▶ Written problem
Filter the entries down to every line that contains the word "pyautogui", and copy those lines. Case counts.
━━━━━ Exercise inputs
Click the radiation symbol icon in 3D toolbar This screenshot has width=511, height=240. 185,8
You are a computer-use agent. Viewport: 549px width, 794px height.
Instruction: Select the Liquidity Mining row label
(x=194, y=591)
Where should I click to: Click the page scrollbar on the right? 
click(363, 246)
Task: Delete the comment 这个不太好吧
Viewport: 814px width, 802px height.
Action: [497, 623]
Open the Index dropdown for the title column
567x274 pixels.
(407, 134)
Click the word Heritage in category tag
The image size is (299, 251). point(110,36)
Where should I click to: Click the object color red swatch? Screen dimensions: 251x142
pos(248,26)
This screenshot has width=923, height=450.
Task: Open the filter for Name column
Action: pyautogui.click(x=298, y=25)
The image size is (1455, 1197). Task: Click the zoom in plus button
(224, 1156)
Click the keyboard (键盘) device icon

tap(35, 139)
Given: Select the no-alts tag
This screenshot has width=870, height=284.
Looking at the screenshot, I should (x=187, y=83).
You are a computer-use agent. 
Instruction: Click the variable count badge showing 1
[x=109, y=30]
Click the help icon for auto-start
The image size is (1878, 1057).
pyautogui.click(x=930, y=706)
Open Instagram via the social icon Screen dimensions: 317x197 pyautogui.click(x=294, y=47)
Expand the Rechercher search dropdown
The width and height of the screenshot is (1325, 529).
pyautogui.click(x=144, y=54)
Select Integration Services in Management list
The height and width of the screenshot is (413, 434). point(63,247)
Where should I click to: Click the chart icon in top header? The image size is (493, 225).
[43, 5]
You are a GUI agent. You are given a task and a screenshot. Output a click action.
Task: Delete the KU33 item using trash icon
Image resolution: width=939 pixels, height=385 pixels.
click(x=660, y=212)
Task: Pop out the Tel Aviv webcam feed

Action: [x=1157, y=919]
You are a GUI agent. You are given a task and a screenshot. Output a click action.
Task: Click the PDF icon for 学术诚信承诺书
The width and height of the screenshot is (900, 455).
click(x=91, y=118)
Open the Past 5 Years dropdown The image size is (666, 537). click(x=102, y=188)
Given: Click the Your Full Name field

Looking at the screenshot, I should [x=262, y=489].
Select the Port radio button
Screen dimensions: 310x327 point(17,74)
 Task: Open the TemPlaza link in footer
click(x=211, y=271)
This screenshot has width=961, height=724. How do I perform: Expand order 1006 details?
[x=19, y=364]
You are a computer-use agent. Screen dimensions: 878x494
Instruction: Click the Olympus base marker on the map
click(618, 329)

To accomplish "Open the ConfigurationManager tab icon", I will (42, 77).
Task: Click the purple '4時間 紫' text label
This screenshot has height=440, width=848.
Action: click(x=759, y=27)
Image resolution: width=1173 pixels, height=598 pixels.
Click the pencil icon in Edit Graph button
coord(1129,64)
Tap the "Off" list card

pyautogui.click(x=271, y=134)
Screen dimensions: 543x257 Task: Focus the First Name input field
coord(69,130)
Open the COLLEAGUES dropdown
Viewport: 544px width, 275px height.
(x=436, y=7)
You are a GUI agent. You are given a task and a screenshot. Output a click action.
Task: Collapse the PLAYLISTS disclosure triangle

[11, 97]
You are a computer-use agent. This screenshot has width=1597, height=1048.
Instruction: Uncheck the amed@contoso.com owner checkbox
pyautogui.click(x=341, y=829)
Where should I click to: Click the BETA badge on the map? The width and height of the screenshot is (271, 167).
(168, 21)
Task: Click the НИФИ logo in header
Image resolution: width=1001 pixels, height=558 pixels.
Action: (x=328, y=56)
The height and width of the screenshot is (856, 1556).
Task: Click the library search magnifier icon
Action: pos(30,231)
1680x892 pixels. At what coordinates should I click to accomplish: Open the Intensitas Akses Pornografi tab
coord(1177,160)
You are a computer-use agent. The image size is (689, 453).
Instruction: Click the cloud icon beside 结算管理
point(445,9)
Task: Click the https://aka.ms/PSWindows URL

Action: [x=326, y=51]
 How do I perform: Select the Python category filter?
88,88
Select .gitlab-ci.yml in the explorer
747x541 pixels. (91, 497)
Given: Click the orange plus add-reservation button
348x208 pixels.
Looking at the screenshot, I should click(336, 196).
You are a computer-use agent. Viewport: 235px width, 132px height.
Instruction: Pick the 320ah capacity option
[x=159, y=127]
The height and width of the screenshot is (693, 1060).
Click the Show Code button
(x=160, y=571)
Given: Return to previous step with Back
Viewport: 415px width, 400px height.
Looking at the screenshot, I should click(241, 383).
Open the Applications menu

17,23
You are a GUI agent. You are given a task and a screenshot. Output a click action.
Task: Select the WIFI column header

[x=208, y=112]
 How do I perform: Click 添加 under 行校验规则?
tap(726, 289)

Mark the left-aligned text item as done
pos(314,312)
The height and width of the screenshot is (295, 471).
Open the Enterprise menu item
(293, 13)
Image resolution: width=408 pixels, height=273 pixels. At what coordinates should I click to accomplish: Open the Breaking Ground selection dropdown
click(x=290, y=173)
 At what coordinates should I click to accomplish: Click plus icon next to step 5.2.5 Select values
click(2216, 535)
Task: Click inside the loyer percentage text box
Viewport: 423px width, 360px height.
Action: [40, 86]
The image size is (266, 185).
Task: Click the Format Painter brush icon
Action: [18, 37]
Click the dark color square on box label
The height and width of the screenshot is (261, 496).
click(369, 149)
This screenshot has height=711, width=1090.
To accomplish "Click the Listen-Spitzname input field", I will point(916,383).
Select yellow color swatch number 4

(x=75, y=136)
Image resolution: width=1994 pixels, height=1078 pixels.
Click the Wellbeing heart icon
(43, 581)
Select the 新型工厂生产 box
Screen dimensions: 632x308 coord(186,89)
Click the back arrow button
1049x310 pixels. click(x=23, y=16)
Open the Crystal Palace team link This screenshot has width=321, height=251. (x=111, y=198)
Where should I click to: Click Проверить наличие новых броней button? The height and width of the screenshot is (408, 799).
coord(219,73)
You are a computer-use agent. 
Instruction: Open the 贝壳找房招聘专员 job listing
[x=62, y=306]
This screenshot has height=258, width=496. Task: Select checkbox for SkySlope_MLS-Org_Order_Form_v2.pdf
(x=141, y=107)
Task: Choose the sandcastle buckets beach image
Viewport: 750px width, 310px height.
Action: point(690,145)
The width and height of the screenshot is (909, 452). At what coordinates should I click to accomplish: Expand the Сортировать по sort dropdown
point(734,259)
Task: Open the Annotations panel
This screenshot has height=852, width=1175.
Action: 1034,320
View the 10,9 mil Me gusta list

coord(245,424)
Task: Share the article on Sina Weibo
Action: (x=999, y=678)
━━━━━━━━━━
▶ Written answer
Action: pyautogui.click(x=298, y=25)
pyautogui.click(x=930, y=706)
Open Instagram via the social icon Screen dimensions: 317x197 pyautogui.click(x=294, y=47)
pyautogui.click(x=144, y=54)
pyautogui.click(x=271, y=134)
pyautogui.click(x=341, y=829)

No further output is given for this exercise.